How Early Childhood Education Teaches Vital Social Skills to Toddlers


toddler playing in a classroom

Often the benefits of early childhood education are framed academically, as if developing fundamental reading and math skills is the primary goal. But there are a whole lot of other lessons your toddler is learning in his first classroom experience: Lessons in social skills that may have a deeper impact on your child’s future success than nailing those ABCs.

Check out these five social skills that early childhood education strives to teach toddlers.

Communication
Social skills begin with clear communication. Expanding a toddler’s vocabulary is vital, and much of that explosive language development occurs during the toddler years. Early childhood education encourages the use of words like “please” and “thank you,” and teaches children the words and phrases they require to properly ask for the things they need.

Cooperation
For many toddlers, early childhood education is their first foray into a relative large group of individuals of their own age. Learning all the new rules in a new space, as well as how to share mutual resources, can be difficult. Absorbing these new social skills is the first step toward learning how to be part of a working community.

Engagement
Toddlers want to play all the time, but among others of their own age, it is natural to want to hang back. Some children do so because they are shy by temperament, or they are unsure of the language or protocol by which they may join in. Early education strives to teach toddlers to take the initiative to join in group activities, as well as encourage others to join with them, too.

Empathy
Toddlers often struggle with pesky, strong emotions like frustration and anger. One of the pillars of early childhood education is learning to recognize those emotions and identify and label them.

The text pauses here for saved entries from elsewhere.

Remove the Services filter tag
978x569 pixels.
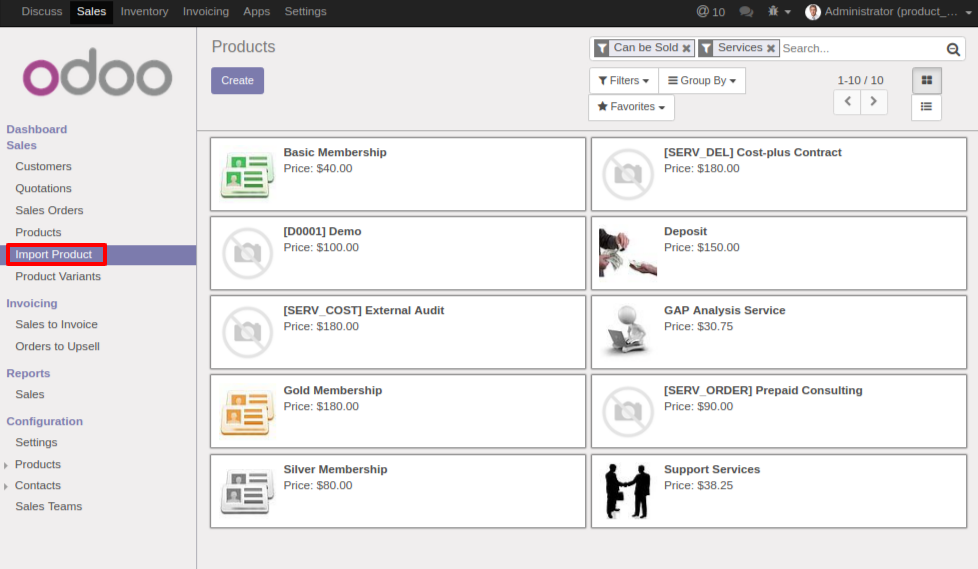pyautogui.click(x=771, y=48)
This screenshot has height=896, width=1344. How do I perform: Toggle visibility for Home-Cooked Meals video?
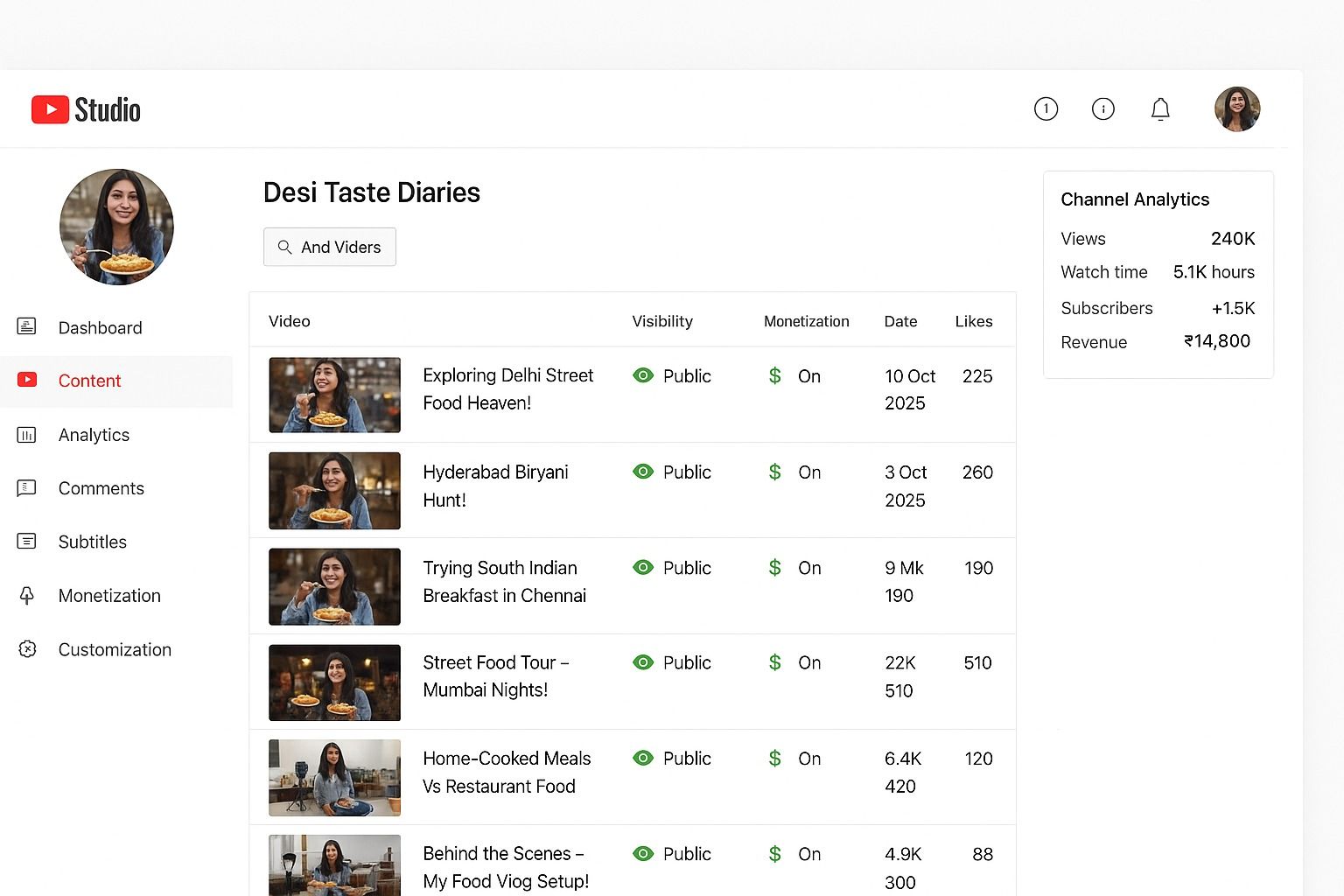coord(644,758)
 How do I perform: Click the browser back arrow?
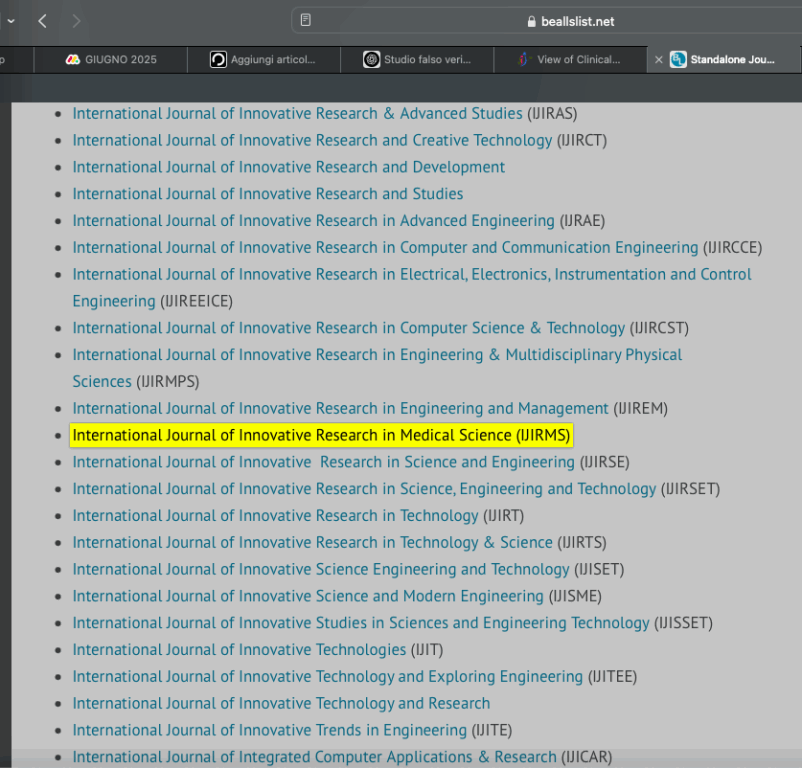click(42, 21)
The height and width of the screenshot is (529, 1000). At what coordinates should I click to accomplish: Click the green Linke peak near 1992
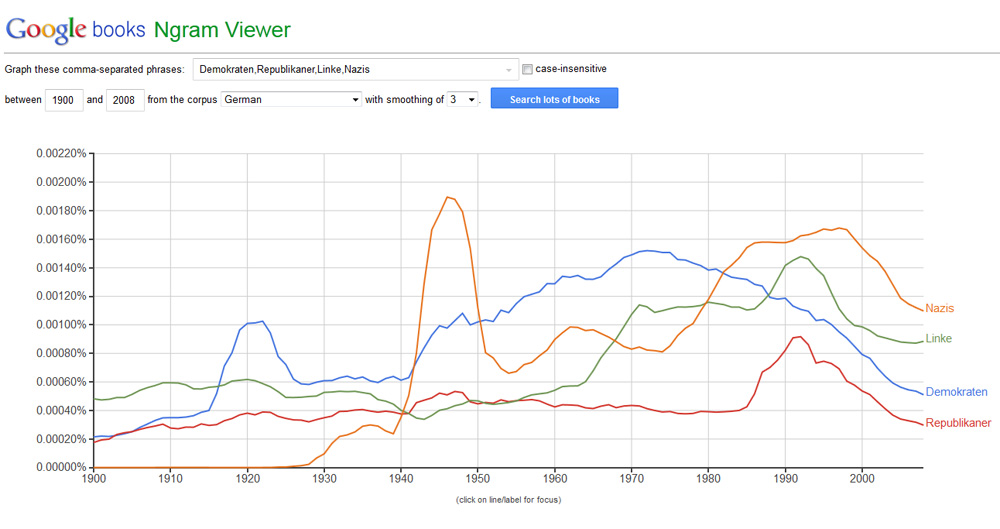tap(799, 256)
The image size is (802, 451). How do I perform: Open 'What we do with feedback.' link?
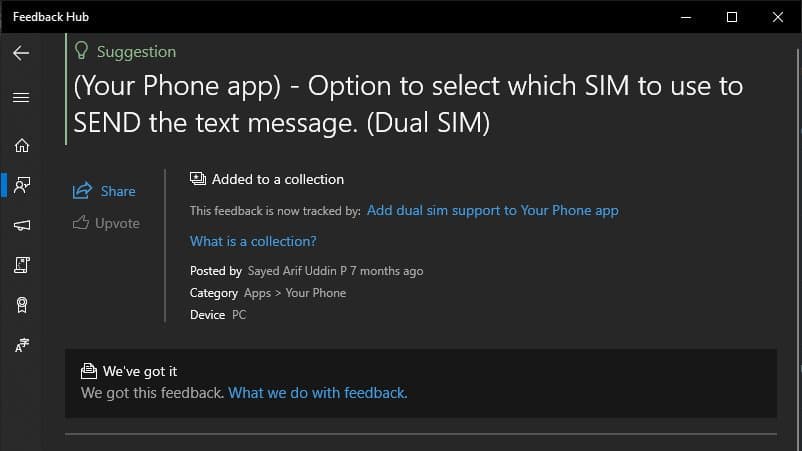click(317, 393)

Toddlers are not only learning to recognize their own emotions, but in early childhood classrooms they’re also taught to recognize and empathize with the emotions of others. In conflict, learning how to apologize and accept apologies is a step in the right direction.

Self-Control
When it comes to toddlers, self-control is usually measured by how many temper tantrums can be avoided. But self-control is also learned when a hungry toddler, whose lunch is in a backpack by her feet, forestalls rummaging around for crackers until the lesson is over and it’s time for lunch. It’s during the toddler and preschool years when, ideally, these first lessons of the value of restraint are internalized.